**RECORDS FOR THIS EXERCISE**.
******************************

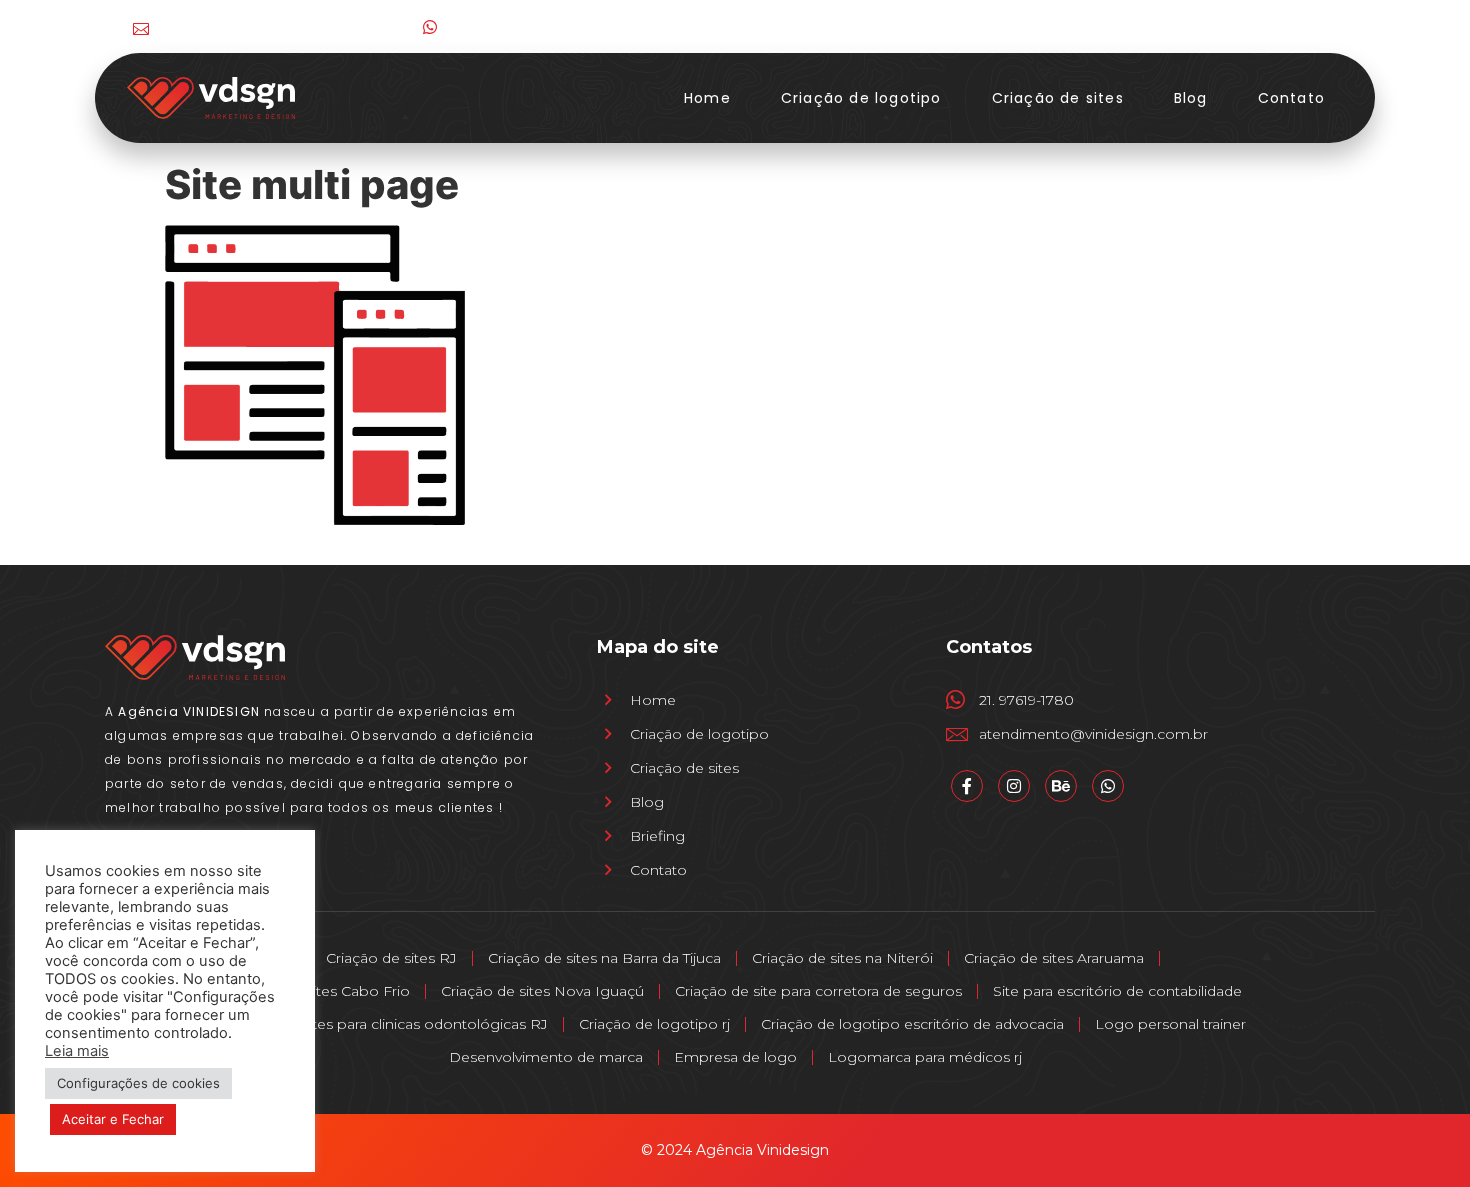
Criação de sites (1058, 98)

******************************

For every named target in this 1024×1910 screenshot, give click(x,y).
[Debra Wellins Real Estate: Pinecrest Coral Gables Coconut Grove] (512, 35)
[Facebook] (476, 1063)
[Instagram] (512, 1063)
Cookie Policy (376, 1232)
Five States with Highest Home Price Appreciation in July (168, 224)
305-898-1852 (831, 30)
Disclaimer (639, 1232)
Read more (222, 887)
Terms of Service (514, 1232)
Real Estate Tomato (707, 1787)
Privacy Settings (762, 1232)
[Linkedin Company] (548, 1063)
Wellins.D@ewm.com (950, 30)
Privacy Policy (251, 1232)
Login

******************************

In the records above, some lines may contain the word "Real"; copy every one of them.

[Debra Wellins Real Estate: Pinecrest Coral Gables Coconut Grove] (512, 35)
Real Estate Tomato (707, 1787)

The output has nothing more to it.